- _TASK DESCRIPTION_: The required lines are those that contain "entry"; pull them out of the data and copy them.

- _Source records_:
**********
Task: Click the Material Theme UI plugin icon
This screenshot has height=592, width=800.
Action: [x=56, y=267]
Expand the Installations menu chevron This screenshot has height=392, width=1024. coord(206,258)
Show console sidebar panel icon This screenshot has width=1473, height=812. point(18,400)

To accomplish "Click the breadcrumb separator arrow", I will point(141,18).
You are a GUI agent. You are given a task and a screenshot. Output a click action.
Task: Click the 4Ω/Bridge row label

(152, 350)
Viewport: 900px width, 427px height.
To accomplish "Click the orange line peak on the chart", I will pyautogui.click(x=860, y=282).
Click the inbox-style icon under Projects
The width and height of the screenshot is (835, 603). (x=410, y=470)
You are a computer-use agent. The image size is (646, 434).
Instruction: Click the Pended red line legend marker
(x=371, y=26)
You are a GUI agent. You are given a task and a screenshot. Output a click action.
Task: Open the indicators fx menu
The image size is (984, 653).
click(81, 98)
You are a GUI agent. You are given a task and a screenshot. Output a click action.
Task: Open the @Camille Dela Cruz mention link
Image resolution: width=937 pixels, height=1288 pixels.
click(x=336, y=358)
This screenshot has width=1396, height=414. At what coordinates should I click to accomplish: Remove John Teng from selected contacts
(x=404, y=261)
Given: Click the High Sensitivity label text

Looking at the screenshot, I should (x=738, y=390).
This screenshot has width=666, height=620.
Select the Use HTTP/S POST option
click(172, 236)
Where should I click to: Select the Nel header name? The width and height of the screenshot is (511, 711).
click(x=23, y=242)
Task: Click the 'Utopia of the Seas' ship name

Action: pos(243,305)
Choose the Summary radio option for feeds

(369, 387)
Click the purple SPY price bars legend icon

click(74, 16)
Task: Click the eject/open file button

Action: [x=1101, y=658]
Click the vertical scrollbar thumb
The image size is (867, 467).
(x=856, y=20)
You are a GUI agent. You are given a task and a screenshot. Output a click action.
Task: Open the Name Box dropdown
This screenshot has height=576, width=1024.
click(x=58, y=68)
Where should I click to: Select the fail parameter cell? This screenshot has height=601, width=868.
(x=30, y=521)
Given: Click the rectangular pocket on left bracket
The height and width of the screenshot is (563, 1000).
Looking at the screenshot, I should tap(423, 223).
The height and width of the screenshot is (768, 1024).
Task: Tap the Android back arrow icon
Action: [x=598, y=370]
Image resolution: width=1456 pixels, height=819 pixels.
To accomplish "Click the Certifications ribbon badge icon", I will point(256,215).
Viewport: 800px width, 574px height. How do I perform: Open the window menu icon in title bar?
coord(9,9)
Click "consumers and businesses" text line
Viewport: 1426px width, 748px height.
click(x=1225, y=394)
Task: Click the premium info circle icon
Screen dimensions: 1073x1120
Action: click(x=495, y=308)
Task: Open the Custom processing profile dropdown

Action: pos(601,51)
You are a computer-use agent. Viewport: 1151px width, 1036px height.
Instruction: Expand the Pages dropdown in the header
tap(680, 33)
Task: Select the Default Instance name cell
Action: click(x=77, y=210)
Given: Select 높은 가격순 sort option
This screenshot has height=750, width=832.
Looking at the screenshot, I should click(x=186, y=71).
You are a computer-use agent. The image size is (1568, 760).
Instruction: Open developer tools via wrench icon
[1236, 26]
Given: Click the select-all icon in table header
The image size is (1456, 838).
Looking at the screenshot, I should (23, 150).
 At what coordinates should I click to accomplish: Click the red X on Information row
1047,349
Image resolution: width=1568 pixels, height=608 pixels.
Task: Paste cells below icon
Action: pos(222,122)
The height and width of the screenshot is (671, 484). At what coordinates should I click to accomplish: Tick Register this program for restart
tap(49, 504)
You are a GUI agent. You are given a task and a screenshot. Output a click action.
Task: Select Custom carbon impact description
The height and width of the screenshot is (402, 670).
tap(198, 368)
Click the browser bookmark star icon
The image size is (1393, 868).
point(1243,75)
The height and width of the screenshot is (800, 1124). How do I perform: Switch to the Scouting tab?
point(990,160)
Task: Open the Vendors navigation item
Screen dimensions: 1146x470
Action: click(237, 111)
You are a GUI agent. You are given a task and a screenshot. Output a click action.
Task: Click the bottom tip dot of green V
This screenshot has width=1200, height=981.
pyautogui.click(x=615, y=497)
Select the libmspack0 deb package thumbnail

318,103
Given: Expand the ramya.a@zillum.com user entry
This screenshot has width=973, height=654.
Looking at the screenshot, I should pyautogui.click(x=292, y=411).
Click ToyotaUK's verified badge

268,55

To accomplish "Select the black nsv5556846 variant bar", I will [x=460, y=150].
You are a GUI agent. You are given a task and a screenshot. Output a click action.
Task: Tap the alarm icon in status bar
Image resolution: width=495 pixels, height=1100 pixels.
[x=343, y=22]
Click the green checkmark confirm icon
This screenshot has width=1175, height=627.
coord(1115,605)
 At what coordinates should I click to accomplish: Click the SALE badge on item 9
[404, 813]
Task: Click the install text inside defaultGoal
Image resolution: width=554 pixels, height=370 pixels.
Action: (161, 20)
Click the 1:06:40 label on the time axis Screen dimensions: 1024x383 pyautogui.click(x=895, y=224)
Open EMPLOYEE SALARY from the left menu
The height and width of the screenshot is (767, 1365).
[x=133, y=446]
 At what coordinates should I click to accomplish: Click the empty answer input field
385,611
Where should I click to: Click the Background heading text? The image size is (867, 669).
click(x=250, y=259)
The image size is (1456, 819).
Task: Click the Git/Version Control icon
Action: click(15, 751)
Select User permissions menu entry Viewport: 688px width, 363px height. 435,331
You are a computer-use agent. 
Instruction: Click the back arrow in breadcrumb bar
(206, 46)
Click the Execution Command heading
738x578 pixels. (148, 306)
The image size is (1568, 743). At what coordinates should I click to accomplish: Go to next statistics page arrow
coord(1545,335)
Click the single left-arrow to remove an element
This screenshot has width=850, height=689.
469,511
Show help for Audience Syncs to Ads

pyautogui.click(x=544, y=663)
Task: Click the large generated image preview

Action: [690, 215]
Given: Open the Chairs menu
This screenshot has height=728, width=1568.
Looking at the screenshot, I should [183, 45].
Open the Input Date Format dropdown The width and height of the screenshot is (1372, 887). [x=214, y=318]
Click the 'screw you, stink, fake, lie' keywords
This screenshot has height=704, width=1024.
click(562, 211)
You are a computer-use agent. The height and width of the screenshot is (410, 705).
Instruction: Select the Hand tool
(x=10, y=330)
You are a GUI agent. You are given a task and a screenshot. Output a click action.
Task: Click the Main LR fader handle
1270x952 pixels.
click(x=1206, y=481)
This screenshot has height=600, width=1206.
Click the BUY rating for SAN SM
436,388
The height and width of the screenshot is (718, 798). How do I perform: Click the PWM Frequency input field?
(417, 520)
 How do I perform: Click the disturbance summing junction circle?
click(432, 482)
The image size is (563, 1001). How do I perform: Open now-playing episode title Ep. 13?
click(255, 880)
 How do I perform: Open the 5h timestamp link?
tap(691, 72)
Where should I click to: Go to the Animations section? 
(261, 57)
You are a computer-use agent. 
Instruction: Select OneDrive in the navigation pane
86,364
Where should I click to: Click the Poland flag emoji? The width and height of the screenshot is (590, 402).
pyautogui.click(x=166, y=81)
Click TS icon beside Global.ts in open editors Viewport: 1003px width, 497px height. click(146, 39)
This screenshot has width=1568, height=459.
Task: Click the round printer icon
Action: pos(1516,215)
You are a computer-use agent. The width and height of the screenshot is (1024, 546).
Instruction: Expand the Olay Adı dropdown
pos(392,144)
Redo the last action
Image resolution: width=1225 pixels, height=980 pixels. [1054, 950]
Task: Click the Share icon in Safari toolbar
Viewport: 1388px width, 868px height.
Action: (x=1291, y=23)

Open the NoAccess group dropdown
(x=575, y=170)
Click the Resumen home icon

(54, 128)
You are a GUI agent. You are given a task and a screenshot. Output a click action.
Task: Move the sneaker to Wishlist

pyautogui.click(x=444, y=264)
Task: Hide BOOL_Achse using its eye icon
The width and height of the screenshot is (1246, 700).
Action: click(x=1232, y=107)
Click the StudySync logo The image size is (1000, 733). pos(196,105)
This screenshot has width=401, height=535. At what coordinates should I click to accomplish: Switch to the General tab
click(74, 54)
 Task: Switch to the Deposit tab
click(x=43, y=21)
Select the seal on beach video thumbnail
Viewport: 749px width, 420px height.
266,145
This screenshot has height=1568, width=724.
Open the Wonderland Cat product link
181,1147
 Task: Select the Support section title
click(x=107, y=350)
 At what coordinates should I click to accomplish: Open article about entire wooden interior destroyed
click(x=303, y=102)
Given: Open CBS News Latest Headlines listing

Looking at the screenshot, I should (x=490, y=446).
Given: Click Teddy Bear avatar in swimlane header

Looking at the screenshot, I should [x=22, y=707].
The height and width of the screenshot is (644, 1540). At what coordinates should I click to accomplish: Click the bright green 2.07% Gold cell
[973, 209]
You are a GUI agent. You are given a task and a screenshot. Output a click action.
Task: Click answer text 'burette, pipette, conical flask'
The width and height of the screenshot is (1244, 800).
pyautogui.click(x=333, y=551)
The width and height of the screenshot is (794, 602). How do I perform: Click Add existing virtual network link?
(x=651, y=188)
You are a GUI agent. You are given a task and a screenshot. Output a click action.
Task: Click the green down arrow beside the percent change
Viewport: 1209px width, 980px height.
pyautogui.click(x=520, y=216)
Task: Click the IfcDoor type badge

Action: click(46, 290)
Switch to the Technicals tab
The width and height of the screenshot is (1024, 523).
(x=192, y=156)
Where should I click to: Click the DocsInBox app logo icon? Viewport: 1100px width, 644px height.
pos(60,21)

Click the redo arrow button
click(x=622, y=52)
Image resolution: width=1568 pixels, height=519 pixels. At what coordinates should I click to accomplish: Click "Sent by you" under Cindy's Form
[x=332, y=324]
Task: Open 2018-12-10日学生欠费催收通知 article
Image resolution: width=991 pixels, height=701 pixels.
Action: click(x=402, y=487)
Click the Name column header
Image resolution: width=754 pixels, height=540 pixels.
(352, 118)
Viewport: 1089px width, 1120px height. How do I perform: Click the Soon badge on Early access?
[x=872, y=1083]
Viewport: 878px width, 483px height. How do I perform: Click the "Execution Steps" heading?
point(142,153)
**********
- _ANSWER BOX_:
Given: Expand the ramya.a@zillum.com user entry
Select User permissions menu entry Viewport: 688px width, 363px height. 435,331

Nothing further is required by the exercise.